Jurisdictional structure
- Operations jurisdiction: Pensacola, Florida, USA
- Map of Pensacola Police Department's jurisdiction
- Size: 40.76 sq mi (105.57 km2)
- Population: 52,713
- Legal jurisdiction: Pensacola, Florida
- General nature: Local civilian police;

Operational structure
- Headquarters: 711 North Hayne Street Pensacola, FL 32501
- Sworn members: 155
- Mayor of Pensacola responsible: D. C. Reeves;
- Agency executives: Eric Randall, Chief of police; Kevin Christman, Deputy Police Chief; James C. Reese Jr., Captain of Operational Support Division; Kristin Brown, Captain of Uniform Patrol Division; Chuck Mallett, Captain of Criminal Investigation Division;

Notables
- Anniversary: February 14, 1821;

Website
- Official website

= Pensacola Police Department =

Law enforcement agencies in Florida, U.S.

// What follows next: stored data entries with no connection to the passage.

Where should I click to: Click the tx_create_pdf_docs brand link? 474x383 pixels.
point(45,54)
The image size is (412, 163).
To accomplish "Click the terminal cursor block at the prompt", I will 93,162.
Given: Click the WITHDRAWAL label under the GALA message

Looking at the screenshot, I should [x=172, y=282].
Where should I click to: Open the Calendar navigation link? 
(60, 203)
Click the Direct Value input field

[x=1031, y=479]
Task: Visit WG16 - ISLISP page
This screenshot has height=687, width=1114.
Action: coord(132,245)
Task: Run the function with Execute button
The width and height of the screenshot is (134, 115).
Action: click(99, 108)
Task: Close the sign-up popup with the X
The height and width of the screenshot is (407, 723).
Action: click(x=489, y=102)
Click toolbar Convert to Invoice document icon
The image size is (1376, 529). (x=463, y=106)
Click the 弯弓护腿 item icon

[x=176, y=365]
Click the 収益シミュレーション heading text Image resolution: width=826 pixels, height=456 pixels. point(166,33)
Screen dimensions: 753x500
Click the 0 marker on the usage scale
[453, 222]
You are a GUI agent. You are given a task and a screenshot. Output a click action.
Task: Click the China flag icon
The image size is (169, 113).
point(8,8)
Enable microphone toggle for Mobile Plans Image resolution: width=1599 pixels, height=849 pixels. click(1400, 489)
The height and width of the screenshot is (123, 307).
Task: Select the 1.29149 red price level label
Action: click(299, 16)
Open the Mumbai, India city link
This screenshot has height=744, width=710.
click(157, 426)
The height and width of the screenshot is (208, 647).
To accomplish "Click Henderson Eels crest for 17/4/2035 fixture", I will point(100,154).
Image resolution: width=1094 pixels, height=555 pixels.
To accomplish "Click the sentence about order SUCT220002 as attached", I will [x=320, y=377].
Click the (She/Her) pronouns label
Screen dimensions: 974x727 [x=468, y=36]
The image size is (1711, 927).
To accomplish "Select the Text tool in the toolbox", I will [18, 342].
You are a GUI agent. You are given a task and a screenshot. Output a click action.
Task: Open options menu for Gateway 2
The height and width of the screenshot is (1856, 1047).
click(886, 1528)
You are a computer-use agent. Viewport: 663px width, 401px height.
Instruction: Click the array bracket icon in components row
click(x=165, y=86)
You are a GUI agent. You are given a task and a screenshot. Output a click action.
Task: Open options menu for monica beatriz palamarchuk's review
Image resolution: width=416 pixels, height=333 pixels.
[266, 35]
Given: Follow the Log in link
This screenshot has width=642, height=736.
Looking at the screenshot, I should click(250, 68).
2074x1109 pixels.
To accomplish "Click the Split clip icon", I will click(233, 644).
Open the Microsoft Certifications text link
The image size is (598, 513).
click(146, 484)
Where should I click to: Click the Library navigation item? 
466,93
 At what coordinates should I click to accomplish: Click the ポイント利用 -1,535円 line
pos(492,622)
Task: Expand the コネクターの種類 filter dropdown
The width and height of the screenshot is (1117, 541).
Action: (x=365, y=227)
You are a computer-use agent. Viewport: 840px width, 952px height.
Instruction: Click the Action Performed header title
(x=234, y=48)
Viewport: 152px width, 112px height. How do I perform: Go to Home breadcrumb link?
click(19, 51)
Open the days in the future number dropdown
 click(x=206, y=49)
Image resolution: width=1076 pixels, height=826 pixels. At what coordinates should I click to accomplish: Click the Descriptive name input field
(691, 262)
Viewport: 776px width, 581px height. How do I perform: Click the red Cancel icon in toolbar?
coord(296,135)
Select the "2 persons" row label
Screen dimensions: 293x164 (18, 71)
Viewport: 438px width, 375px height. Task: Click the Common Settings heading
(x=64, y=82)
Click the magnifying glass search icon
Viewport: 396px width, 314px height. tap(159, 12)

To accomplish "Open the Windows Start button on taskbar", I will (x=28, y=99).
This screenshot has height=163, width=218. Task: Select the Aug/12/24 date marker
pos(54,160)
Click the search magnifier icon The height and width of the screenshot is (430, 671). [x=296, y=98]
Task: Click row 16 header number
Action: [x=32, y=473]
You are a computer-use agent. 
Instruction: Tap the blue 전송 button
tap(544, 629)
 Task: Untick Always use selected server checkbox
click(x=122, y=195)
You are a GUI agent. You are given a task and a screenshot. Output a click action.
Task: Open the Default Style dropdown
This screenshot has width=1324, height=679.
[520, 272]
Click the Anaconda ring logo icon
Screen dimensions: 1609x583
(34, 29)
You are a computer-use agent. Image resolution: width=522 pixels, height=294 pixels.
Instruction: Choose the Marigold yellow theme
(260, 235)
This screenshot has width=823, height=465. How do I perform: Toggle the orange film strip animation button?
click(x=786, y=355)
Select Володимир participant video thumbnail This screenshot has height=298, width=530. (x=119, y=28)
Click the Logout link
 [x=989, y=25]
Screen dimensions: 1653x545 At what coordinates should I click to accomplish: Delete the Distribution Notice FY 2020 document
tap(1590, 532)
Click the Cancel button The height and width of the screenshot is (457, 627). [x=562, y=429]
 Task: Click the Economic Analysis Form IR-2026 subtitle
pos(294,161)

The Pensacola Police Department (or PPD) is the primary law enforcement agency for Pensacola, Florida in the United States.

== History ==

===Early history===
The department was founded on July 19, 1821, by Gen. Andrew Jackson, who had appointed city constable (policeman) to keep order within the city. On July 17, Jackson had entered Pensacola to accept the territory of East and West Florida for the United States. The following day, he established the government within the city. The history of the Pensacola Police Department goes back to the finding of Pensacola led by Tristan De Luna. When De Luna was establishing Pensacola with more than a 1,500 people they needed protection from future invaders and any other possible threats, so they built Fort Barrancas. The establishment did not last long because of the hurricanes that hit the area. Many tried to re-establish what was the settlement of De Luna. In 1692 Admiral Andre de Pez claimed the area that was known by the Native Americans as Panzacola. The Spanish fought for this area and was claimed by the Spanish, French, and English (all in separate times of history). Later on Fort Pickens and Fort San Miguel was established.

==Canine unit==
The Pensacola Police Department is recognized as having one of the best-trained canine units in the United States. At the annual USPCA Police Dog Field Trials—the largest competition of police dogs in the United States—Pensacola police dog "Uno" took second place in the 2013 competition, and "Charief" took fourth place in 2012.

==Leadership and ranks==
The current chief of police is Eric Randall. The head of the department is the chief of police. The current chief of police, Eric Randall, assumed the role on June 14, 2021, and prior to being hired in Pensacola, Chief Randall was the assistant chief of police at Newport News, Virginia, Police Department.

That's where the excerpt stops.